Excerpted passage:

# What shows are large enough and worth the trip from scotland



## Klee86 (Oct 26, 2014)

Been down to donny and loved it when's the 2015 dates and what's the dates for any others you know about similar size etc


----------



## wilkinss77 (Sep 23, 2008)

Klee86 said:


> Been down to donny and loved it when's the 2015 dates and what's the dates for any others you know about similar size etc


only kempton really. takes place in late summer.


----------



## crow (May 27, 2007)

wilkinss77 said:


> only kempton really. takes place in late summer.


You have never been to Doncaster then ?


----------



## wilkinss77 (Sep 23, 2008)

crow said:


> You have never been to Doncaster then ?


i was referring to other large shows- only kempton springs to mind. never been to any of the donny shows as it's too far away without a car.


----------



## Crownan (Jan 6, 2007)

Hamm.

Unless you're going for something specific I wouldn't travel that far from Scotland just for a reptile show. Maybe if you make it part of another holiday it would be worth it.


----------



## Trice (Oct 4, 2006)

Hamm and Houten. Definitely worth the trips.


----------



## cherryshrimp (Aug 1, 2012)

I'm a regular to Doncaster from Scotland and I love it! The IHS conference the day before the June one is also worth attending.

In what way are Hamm and Houten better than Doncaster? Just size or what exactly please? I'm keen to go to Hamm but need to justify the cost to myself (never mind the better half!) and save for special purchases when there!

Is it always a simple process to bring back reptiles through customs/border agency or has anyone had complications?


----------



## colinm (Sep 20, 2008)

Hamm is ten or twelve times the size of Doncaster (certainly in September) and Houten three or four. The different type of species that are available there is incredible, much better than British shows. Well worth a visit. It does cost money to get out there but it's worth it.its difficult to explain to anyone who hasn't visited these shows. YouTube them and you will see. 

Generally if you are driving and have receipts and CITES certificates of required you are fine if stopped by the French or British customs . The French can be so and so's but the British are helpful.


----------

Pixel coordinate grounding data
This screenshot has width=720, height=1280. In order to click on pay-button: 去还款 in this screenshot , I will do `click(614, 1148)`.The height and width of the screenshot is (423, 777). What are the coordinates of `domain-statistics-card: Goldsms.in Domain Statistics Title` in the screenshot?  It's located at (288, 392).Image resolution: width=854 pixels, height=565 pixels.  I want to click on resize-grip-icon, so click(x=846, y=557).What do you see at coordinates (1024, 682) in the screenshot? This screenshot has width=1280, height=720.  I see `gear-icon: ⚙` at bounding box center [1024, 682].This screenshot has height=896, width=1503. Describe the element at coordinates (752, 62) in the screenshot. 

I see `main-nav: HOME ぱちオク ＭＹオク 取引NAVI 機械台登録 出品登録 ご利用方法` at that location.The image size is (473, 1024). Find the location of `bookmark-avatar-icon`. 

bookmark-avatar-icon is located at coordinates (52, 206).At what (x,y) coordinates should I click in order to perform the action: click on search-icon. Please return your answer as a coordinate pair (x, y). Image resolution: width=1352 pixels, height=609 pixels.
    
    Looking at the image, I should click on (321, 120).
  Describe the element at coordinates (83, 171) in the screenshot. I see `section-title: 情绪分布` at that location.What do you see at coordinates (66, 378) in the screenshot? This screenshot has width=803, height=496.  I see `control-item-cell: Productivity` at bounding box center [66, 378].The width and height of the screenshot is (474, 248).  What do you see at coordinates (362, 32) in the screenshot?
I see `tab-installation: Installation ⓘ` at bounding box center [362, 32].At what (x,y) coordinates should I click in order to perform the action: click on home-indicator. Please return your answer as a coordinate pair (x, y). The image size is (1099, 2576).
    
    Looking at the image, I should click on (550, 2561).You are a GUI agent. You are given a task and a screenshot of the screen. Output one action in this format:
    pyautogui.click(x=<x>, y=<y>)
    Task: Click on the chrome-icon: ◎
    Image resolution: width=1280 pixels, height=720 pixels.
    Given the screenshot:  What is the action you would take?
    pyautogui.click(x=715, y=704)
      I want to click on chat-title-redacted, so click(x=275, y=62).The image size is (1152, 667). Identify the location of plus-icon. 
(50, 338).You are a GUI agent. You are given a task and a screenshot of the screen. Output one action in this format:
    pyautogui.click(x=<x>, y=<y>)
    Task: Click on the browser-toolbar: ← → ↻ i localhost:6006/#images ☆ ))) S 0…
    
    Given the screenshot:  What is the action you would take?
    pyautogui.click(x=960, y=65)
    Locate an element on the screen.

Task list:
**a)** From the forum thread on reptile shows, copy the passage that starts with the words containing "Unless you're going" and ends with "(Oct 4, 2006)".
**b)** In the forum thread on reptile shows, how large is Hamm said to be compared with Doncaster?

Solutions per task:
**a)**
Unless you're going for something specific I wouldn't travel that far from Scotland just for a reptile show. Maybe if you make it part of another holiday it would be worth it.


----------



## Trice (Oct 4, 2006)

**b)** Ten or twelve times the size of Doncaster.